Exercise details >> Please extract every line in the records below that contains the word "checkmark", copying each such line in full.

Material for this task >>
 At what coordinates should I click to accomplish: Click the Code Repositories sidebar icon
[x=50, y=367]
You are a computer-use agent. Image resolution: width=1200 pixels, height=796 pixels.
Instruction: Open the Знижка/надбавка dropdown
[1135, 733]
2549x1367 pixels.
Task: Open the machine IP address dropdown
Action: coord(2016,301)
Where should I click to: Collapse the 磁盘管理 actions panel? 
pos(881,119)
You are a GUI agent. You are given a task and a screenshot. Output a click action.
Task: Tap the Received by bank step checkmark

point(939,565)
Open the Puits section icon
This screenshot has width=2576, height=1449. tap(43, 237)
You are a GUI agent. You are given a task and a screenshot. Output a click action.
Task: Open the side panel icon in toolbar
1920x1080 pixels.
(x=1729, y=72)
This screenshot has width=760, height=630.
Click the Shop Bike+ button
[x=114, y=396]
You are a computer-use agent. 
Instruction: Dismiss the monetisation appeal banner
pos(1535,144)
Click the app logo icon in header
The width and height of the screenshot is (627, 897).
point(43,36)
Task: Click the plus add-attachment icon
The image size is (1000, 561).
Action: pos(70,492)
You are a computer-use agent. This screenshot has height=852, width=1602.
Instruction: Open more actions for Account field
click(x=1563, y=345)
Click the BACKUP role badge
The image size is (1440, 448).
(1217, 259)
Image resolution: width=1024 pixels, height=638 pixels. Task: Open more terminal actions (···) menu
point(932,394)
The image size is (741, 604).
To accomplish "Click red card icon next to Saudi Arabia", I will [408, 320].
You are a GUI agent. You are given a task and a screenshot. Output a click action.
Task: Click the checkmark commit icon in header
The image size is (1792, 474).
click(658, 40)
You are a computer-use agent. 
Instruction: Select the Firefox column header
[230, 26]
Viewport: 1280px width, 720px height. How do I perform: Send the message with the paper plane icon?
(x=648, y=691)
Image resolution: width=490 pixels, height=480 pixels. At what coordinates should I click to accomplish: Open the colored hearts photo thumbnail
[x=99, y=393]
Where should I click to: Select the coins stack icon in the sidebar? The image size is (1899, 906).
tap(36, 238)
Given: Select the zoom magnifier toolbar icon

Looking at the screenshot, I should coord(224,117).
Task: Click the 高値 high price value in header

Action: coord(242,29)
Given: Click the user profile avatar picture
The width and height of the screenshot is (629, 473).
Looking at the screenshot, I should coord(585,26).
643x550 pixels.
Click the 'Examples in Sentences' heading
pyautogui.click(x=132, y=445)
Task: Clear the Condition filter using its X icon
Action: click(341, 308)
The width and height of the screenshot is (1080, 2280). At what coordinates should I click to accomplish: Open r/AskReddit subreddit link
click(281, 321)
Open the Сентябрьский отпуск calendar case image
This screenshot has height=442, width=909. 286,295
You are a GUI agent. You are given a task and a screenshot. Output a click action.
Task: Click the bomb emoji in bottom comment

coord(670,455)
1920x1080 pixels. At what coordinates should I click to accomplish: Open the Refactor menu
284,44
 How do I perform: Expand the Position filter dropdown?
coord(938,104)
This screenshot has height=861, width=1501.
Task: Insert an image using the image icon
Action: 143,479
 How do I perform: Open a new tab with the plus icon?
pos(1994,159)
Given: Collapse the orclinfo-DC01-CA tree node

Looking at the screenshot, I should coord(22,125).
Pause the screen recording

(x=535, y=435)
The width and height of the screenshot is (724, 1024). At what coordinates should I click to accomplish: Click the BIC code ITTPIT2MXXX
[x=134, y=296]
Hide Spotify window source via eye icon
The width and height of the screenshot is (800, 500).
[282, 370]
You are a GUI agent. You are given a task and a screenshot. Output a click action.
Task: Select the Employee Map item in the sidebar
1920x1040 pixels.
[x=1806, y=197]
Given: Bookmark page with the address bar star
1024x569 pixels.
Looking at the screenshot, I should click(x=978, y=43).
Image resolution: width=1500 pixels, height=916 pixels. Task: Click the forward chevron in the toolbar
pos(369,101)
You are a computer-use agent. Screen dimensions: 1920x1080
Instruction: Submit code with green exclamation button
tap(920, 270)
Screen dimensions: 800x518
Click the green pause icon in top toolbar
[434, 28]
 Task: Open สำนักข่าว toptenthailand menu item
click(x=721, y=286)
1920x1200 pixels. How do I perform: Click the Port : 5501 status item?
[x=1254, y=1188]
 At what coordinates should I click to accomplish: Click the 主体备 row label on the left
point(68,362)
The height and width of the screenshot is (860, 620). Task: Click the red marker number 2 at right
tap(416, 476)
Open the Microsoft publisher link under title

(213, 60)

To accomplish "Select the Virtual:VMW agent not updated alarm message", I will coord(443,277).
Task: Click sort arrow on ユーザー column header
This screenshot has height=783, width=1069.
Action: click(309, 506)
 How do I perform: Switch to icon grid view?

Solution to the exercise >>
Task: Tap the Received by bank step checkmark
Task: Click the checkmark commit icon in header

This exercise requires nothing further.